I can only agree with other posters. You have taken the blame for him not being happy and in some perverse way you are trying to make up for the fact that he betrayed you. Instead of apportioning blame onto him you are blaming yourself and the woman who was your friend.
Let me ask you; who betrayed you the most? Your husband or your friend? Who made vows to you in front of an audience? Who made a commitment to you?
Even if she had started texting him, is that all it takes to lead him astray? Could he not have ignored her? You see, she must have known he fancied her for her to have approached him in the first place.
Even a "blokes bloke" knows it is wrong to cheat on your wife, the mother of your children. Being one of the lads is no excuse. He does have half a brain does he not? He is responsible for his actions?
Even if Angelina Jolie were to drape herself over my husband and whisper sweet nothings in his ear I would EXPECT him to walk away. Because he made vows to ME and he has a choice. Just as I would turn away from my fantasy shag because in reality I also chose my husband above any other.
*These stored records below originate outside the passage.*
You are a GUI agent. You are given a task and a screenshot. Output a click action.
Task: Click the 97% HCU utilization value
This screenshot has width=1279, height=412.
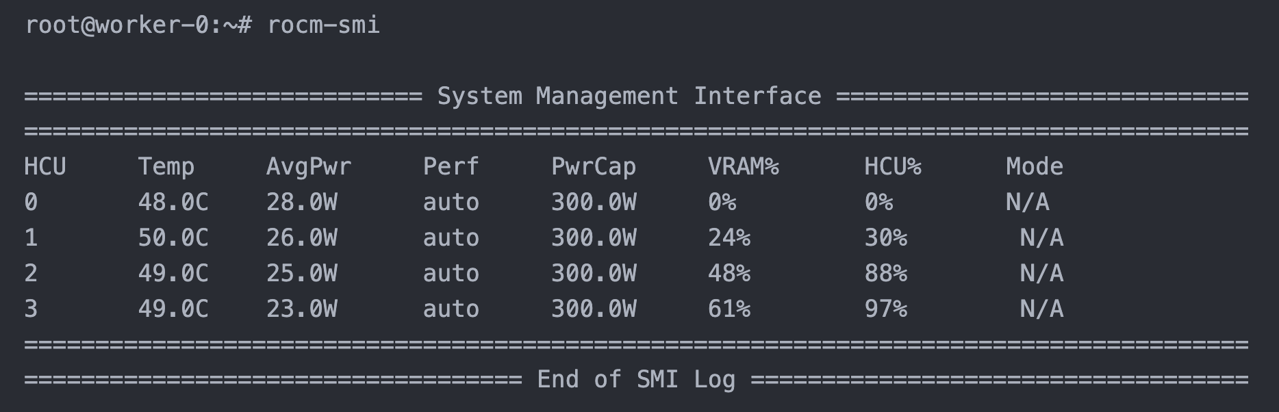pyautogui.click(x=885, y=309)
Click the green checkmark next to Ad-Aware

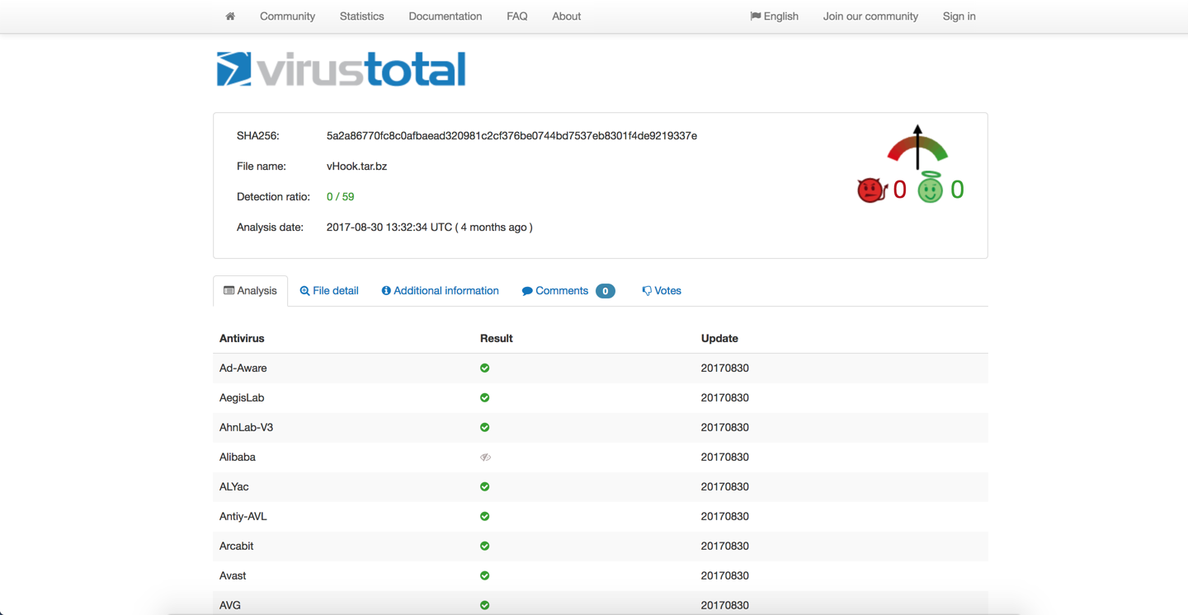click(x=484, y=368)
Your husband is telling you that he no longer loves you. Well, no, he isn't telling you because he's a coward but he's giving you some pretty big hints that you just aren't taking. The more he hints the more desperate you become.
He should be doing everything in his power to make it up to you. He should be showering you with affection, apologising over and over, suggesting counselling, whisking you off on romantic breaks - in short he betrayed you and he is the one who needs to not only take full responsibility for that but also to save his marriage. He's not doing that which sadly means that he doesn't want to save it.
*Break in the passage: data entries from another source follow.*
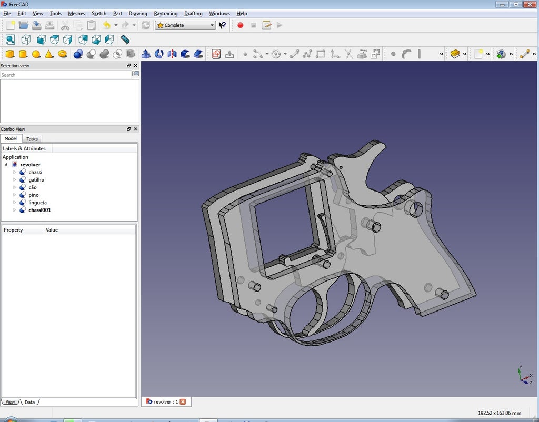The image size is (539, 422).
Task: Click the Extrude tool icon
Action: 146,54
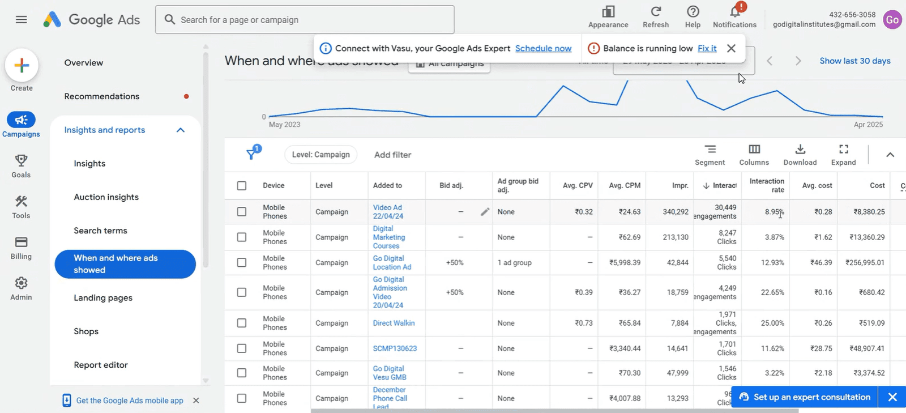Open Notifications bell
This screenshot has width=906, height=413.
click(x=734, y=12)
You are the only one who thinks there is something to save but really, you are flogging a dead horse. The way he allows you to blame yourself for his actions says it all. You are doing all the running and for what?
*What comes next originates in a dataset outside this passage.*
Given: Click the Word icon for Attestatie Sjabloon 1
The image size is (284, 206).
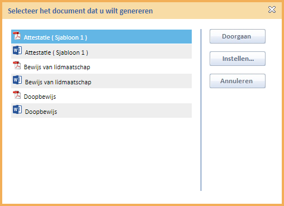Looking at the screenshot, I should pyautogui.click(x=17, y=50).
You will never get back what you thought you once had because it never existed. Clearly he was unhappy before and that cannot be resolved because he is unhappy with you as his wife. I'm sorry but that's the way it seems. Only he's too cowardly to tell you that.
I bet if you suggested you both break up he'll be only too keen to get the ball rolling.
Confide in your family, lean on the shoulder of a friend and accept that this is probably the end of the road for you both. You did your best which is more than he did. You are not to blame for his actions or his choices. You cannot and should not change who you are for anyone. They either accept you or they fuck off.
I think you might need some counselling to come to terms with this and to raise your self esteem as you sound like someone who is very low on confidence.